Regarding learning meditation, on the front page of this website I have written:
“In the end it is YOU finding YOUR way. The teaching supports you in exploring, trying things, and ultimately trusting your experience.”
Putting it in a different way one writer on Zen meditation explains:
In zazen, you sit down and spend time with yourself ….. You are given a few basic pieces of advice, primarily about posture, and are encouraged to find out for yourself how to continue sitting. It’s that simple – and that difficult.”
[Edward Espe Brown, in Quiet Mind: A beginners Guide to Meditation (2008) ]
That best known of all meditation advocates, Gautama the Buddha lived and taught approximately 500 years before Christ, across the region that is now the India-Nepal border. That’s a long time ago, but a great body of his teachings are well recorded and widely taught in training programs to this day.
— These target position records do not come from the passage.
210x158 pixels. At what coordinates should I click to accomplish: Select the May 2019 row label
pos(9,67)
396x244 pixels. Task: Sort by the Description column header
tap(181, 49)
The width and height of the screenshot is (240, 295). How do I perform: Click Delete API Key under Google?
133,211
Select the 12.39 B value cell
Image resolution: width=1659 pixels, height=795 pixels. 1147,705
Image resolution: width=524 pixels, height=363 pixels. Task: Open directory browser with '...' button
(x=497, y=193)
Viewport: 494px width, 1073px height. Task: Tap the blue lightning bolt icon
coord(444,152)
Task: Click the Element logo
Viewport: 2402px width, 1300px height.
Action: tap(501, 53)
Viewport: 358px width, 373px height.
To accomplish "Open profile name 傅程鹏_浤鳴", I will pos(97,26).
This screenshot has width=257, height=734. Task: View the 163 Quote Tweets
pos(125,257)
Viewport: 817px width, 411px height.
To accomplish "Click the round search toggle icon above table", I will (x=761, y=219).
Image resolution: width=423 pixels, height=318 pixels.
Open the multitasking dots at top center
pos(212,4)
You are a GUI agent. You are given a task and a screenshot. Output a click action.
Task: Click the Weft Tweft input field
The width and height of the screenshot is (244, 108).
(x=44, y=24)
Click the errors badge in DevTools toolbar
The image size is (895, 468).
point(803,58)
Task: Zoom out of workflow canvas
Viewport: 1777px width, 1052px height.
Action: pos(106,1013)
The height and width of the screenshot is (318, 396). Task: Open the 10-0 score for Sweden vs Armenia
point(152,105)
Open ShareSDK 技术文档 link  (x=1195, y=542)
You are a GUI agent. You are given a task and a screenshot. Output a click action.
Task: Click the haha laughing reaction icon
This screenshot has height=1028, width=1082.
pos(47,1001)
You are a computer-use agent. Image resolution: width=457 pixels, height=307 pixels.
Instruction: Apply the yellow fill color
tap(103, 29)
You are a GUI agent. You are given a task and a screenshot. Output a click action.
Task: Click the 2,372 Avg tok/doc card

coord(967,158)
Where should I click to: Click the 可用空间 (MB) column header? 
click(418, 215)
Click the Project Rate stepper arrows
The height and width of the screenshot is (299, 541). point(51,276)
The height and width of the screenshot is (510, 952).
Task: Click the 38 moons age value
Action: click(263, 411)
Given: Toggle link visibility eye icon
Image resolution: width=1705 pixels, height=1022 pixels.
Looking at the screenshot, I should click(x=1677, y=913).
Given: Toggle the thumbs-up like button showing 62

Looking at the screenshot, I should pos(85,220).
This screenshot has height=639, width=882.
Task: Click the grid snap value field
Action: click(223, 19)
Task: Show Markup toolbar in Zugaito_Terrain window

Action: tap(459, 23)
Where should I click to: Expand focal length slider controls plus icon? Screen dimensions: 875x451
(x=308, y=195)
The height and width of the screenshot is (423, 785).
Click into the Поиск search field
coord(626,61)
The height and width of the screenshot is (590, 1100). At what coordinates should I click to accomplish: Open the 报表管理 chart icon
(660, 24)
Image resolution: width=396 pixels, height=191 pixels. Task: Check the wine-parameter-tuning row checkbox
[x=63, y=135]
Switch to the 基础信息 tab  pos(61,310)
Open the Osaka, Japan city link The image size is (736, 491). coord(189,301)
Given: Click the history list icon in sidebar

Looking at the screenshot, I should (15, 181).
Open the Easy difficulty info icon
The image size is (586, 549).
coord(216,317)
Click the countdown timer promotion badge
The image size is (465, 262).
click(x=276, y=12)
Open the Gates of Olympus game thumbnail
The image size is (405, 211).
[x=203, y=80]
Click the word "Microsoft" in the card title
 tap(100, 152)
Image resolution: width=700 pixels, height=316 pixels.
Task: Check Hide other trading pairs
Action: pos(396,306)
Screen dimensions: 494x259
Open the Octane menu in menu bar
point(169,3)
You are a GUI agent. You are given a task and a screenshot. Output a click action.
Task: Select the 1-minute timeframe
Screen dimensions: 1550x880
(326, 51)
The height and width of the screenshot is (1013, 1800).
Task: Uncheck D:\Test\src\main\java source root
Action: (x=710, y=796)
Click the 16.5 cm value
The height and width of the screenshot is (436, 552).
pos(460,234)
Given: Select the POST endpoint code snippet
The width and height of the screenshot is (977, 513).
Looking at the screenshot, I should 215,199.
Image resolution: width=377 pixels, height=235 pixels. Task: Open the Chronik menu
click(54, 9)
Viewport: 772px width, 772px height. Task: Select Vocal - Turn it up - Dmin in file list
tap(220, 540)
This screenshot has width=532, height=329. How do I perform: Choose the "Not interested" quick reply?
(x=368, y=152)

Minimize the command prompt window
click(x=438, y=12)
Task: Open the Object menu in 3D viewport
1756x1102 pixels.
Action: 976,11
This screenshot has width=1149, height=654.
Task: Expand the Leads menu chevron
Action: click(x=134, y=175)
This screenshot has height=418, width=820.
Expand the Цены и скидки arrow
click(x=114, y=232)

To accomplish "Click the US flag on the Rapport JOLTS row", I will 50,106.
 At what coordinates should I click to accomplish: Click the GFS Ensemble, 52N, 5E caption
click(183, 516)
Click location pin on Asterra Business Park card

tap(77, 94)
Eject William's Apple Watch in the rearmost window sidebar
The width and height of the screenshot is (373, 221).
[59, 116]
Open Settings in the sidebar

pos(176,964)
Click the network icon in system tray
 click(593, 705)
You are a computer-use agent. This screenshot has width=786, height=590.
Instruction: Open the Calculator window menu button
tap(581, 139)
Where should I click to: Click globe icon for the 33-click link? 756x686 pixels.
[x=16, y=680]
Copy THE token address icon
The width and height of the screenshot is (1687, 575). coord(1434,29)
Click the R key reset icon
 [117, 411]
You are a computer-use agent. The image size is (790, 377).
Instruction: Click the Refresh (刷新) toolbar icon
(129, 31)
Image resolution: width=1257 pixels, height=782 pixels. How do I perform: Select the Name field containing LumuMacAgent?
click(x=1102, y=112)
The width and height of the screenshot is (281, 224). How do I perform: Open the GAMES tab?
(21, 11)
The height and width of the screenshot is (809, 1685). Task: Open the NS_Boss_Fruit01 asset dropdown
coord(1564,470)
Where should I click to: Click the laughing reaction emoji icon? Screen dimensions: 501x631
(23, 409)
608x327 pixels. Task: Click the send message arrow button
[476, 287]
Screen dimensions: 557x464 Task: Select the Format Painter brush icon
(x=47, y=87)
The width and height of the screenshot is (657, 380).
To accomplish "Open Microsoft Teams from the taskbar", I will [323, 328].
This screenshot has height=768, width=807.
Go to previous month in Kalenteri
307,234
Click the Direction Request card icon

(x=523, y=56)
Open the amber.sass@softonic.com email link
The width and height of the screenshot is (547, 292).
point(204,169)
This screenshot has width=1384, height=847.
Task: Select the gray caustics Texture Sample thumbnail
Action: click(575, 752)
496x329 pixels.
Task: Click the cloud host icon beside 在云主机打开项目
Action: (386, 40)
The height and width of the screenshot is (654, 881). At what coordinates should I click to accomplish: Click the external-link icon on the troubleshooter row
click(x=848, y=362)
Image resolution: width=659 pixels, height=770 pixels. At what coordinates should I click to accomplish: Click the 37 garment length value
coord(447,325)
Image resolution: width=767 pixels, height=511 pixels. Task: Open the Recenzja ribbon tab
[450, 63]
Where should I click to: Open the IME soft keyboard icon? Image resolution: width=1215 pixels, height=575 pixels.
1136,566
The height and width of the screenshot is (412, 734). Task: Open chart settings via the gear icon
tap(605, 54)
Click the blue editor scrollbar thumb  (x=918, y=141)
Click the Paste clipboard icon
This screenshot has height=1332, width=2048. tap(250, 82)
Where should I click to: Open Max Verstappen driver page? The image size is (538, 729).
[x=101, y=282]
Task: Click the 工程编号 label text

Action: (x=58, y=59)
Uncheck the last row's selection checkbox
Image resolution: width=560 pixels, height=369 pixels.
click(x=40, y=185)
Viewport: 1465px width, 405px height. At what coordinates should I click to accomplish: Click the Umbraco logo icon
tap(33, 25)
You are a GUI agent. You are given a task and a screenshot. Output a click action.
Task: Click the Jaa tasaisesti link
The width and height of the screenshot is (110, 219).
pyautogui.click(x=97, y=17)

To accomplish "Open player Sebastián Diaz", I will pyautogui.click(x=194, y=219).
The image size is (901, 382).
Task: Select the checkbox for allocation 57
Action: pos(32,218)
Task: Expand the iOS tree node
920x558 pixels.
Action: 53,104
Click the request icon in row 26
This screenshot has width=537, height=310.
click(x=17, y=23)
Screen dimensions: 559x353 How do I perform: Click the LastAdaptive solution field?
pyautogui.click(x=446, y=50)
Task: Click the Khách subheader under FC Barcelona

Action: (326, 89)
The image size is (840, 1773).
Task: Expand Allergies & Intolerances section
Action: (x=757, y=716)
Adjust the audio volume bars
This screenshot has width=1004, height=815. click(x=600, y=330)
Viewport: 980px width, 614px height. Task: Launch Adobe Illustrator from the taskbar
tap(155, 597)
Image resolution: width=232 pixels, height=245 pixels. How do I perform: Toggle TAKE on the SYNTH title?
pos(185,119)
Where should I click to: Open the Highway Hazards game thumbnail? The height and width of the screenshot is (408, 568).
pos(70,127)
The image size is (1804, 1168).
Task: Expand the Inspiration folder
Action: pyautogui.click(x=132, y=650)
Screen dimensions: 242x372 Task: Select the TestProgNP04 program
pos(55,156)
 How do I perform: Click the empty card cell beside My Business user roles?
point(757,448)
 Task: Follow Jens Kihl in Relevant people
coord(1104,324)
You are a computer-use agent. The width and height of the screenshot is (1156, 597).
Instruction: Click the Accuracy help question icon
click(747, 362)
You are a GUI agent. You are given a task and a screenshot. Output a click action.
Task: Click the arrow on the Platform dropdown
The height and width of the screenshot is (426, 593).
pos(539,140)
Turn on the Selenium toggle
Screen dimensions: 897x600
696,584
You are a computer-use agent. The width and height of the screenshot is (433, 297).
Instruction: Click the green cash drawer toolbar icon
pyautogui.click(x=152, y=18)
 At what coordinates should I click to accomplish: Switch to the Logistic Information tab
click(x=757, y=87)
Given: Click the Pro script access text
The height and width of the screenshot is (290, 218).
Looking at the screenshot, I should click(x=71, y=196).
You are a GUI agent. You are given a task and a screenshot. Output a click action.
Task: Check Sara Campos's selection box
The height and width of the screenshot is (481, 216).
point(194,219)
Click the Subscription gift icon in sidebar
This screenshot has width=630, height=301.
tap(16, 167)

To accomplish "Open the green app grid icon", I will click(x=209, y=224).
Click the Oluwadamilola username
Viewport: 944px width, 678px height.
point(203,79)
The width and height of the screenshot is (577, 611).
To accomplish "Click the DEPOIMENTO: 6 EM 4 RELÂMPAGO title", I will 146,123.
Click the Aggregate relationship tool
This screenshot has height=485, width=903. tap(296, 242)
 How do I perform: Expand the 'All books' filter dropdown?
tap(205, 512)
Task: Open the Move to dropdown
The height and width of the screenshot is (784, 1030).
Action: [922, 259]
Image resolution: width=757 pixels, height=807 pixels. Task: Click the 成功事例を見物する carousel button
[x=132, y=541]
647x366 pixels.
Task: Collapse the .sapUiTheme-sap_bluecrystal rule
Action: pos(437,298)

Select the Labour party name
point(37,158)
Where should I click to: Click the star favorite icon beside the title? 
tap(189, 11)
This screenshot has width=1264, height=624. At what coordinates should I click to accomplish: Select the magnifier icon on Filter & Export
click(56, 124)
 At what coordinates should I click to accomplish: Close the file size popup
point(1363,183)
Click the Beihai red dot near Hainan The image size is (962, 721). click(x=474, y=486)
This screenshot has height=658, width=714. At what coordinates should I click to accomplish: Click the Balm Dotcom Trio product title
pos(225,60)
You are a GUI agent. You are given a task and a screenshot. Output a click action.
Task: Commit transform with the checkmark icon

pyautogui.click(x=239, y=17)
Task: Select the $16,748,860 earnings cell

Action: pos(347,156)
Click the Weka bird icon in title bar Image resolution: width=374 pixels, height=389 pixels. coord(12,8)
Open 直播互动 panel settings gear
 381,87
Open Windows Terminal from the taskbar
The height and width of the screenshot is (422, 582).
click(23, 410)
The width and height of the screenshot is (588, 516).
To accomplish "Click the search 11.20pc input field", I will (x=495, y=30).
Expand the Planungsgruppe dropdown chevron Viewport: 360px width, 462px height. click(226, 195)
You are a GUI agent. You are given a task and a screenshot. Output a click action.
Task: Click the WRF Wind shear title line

There is something of a paradox about Buddhist meditation instructions. They can be quite technically detailed, with some training programs teaching them in rather strict and regimented ways as if they were set in stone. Yet what we know of Buddha’s own journey is that he experimented greatly and developed his own ways.
Over some years, after he left his privileged palace life Gautama Buddha wandered the countryside of north India and visited a number of the renowned Gurus at their forest hermitages. These revered teachers were yogis or masters of Vedic spiritual lore. Of course there was no Buddhism then, nor was Hinduism an existing term or concept.
Gautama trained with these teachers, questioned them and practised all that they taught more diligently than anyone. Yet before long, with each of them he felt that their guidance could take him no further, and he left to carry on his own searching.
For much of the 6-8 years that he conducted this spiritual search, or ‘self-inquiry’ he did it by himself and under his own direction. Sometimes he had a handful of associates with him undertaking the same austerities and disciplines.
We are told he was practising solo when it came to that most famous evening and night, immortalized in all Buddhist literature, when he sat under the Bodhi tree and by morning achieved a so-called Enlightenment. And out of that enlightenment came the structure of his initial teaching program, the Four Noble Truths and the Eightfold Path. Meditation is a key part of that path.
The only reason for relating this very potted summary of Gautama Buddha’s spiritual journey is to emphasize the point I make on the homepage of this website: “In the end it is YOU finding YOUR way.” To paraphrase Frank Sinatra: Buddha did it his way.
While some meditation teaching can be strict and dogmatic, the greatest role model we have seems to have tried many approaches, chopped and changed, reviewed the results he was gettting and in the end put together a synthesis of what worked for him.
If we take up meditation we have lots of choices as we go along, about whether to try to follow the instructions exactly as we receive them, or to try adaptations and variations.
We can do both of course. I believe there is value in sticking to a learned practice fairly closely for a period of time. There is also value though in remembering that ultimately you must be the best expert on your own mind, and what works for you.
In any case there is something far more important than whether you follow directions exactly as they have been handed down over centuries, or whether you introduce your own creativity. The most important thing is that you practise – that you put in the time consistently. If you do that it may not matter too much which path you take in applying meditation directions.